We all knew the story of Moses. Moses knew his calling when he was very young. God opened his eyes to see the oppression that the Israelites were suffering from when they were in Egypt. From a very young age, Moses must have had his mind fixed on the idea of liberating the Israelites from slavery in Egypt. The Bible tells us little of Moses’ growth except that he was “educated in all the wisdom of the Egyptians and was powerful in speech and action” (Acts 7:22, NIV). However, Moses, having been cared for by his mother in the courts of Pharaoh, must have opened his eyes to the oppression that the Israelites were facing. Moses must have questioned God saying, “I am here in the courts of Pharaoh, attending the best education anyone can possibly get, but why are my people treated so bad?” The torment in his heart must be so great that it led him to kill the Egyptian as a form of seeking justice for his fellow Hebrew (Acts 7:24, Exodus 2:12).

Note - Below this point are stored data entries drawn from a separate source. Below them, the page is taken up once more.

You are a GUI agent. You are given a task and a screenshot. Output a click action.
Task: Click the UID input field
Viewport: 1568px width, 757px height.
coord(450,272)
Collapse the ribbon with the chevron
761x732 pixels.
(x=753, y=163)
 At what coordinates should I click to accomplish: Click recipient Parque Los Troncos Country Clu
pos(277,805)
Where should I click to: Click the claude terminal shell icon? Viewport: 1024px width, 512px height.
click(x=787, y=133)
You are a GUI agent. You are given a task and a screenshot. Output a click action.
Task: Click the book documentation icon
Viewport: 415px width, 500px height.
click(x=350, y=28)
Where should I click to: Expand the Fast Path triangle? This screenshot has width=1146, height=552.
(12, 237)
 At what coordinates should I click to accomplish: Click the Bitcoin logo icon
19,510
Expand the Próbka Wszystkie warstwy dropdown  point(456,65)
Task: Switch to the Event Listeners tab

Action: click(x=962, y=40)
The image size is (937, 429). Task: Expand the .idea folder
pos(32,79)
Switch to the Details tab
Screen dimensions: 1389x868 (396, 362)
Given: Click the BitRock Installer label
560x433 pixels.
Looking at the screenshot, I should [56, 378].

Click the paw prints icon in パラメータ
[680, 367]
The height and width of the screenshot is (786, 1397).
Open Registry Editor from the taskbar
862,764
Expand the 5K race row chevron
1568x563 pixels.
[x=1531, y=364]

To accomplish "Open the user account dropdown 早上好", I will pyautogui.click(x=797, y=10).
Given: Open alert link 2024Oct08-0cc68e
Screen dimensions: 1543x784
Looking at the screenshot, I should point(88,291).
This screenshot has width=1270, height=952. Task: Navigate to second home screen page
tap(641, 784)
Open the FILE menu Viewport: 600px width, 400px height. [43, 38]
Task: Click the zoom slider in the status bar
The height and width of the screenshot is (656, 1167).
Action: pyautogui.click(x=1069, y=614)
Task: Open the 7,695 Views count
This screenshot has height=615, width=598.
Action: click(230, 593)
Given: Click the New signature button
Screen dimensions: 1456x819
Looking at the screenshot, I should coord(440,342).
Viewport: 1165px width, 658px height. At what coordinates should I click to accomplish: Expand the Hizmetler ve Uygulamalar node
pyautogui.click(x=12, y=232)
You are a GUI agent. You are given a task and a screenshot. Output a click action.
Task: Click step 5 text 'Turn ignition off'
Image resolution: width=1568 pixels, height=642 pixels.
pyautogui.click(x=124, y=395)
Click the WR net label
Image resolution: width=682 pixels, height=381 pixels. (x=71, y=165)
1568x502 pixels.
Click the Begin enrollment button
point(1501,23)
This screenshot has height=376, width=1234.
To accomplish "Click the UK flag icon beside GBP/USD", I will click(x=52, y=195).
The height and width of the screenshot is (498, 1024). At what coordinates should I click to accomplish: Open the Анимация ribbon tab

Are you like Moses? Do you have a burden for the issues that you see God calling you to resolve? Do you feel the impulse to take matters into your own hands and resolve the issue before seeking the will of the Lord?

God knew the heart of Moses and God protected him from his moment of folly. Though Pharaoh tried to kill Moses, God protected Moses from any harm, leading him safely to Midian (Exodus 2:15, NIV). There, God provided Moses with the time and space that he needed so that he may reflect and return to God. All these God did for Moses before calling Moses back to his calling of liberating the Israelites forty years later (Exodus 3:1-8, NIV).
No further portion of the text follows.